SEOUL – South Korean President Park Geun-hye is painting a bleak picture of current and future ties with Japan, even though Tokyo should be a key ally in Seoul’s efforts to rein in North Korea’s nuclear program.
In an interview with the BBC, Park suggested that a summit with Prime Minister Shinzo Abe would be pointless given Japan’s refusal to apologize for its “past wrongdoings.”
Abuses carried out during Japan’s 1910-1945 colonial rule remain a source of deep anger and resentment in South Korea, particularly the treatment of women forced to work as “comfort women” in wartime Japanese military brothels.
Outrage at Japan’s perceived reluctance to show sincere remorse and offer adequate reparations has been compounded by the territorial rift over the rocky islets in the Sea of Japan known as Takeshima in Japan and Dokdo in South Korea.
“None of these cases have been resolved or addressed,” Park said in the interview broadcast Monday ahead of her upcoming state visit to Britain. “If Japan continues to stick to the same historical perceptions and repeat its past comments, then what purpose would a summit serve?

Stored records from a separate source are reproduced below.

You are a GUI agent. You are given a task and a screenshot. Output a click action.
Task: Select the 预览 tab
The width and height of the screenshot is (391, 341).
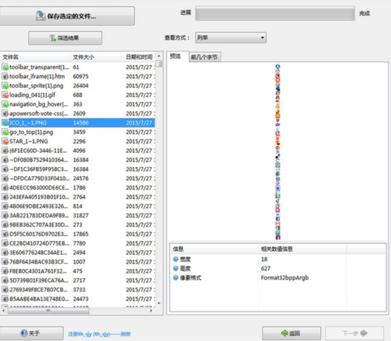[175, 57]
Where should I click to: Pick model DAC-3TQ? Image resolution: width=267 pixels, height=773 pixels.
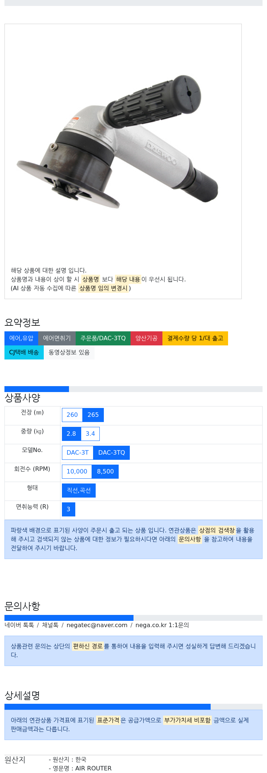click(112, 452)
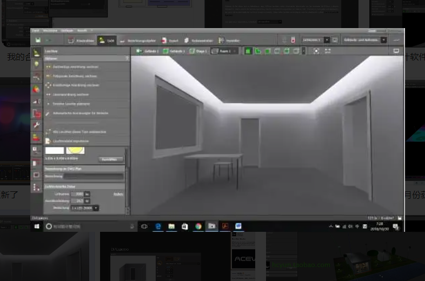The height and width of the screenshot is (281, 425).
Task: Click the zoom-to-fit view icon
Action: tap(316, 51)
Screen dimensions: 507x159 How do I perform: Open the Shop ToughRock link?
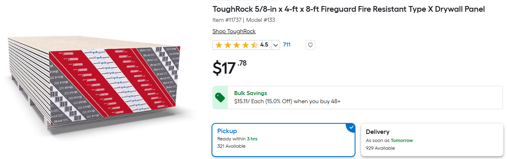coord(234,32)
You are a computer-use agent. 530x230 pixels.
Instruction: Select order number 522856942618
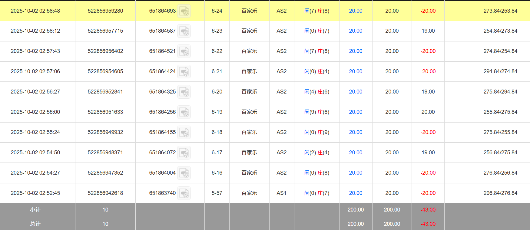[x=105, y=193]
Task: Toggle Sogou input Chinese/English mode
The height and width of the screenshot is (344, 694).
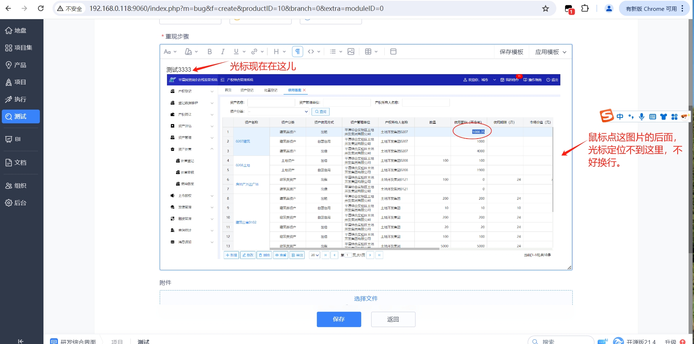Action: pyautogui.click(x=620, y=116)
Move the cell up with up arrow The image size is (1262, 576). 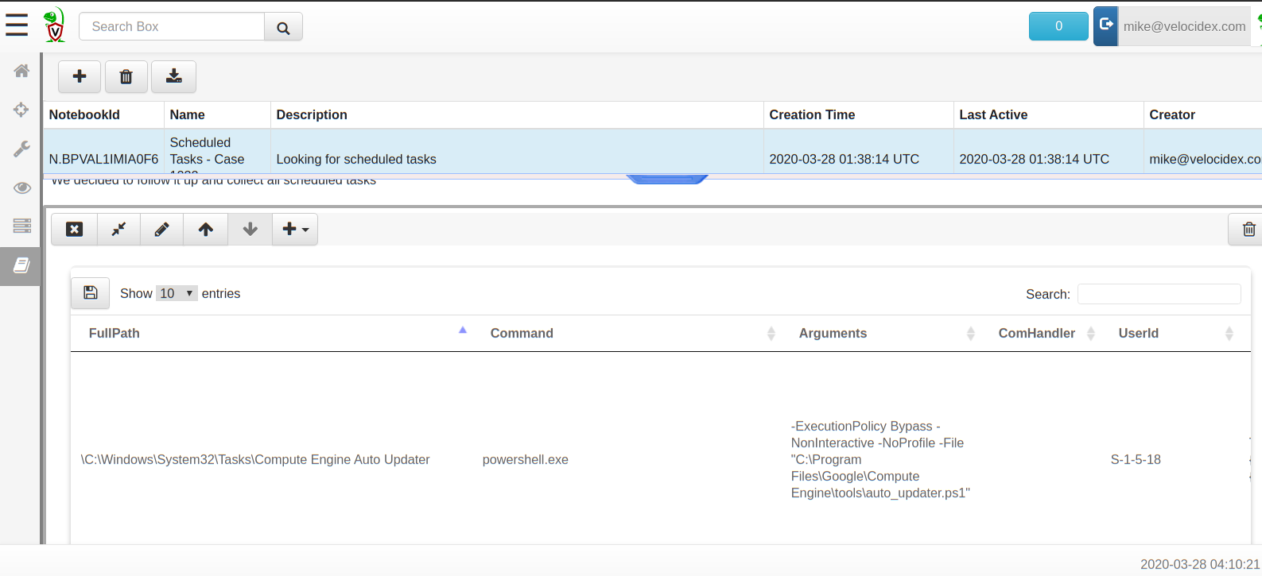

Perhaps it would be better not to have one.
“If they continue to say there is no need for an apology, and no need to acknowledge their past wrongdoings, then what good would it do?” she asked.
In recent months, the United States has tried to seek a rapprochement between its two key military allies in Asia, but has made little progress.
The strain in relations is especially problematic at a time when the international community is struggling to build a consensus on dealing with North Korea’s nuclear ambitions.
Speculation is growing of a possible return to the six-party talks, in which South Korea and Japan are both participants.
Their envoys on North Korea continue to meet for discussions, but analysts say a Park-Abe summit would be important in presenting a united front to Pyongyang.
Park’s pessimism about such a meeting followed a separate interview with France’s Le Figaro newspaper last week in which she said the door remains open to a summit with North Korean leader Kim Jong Un.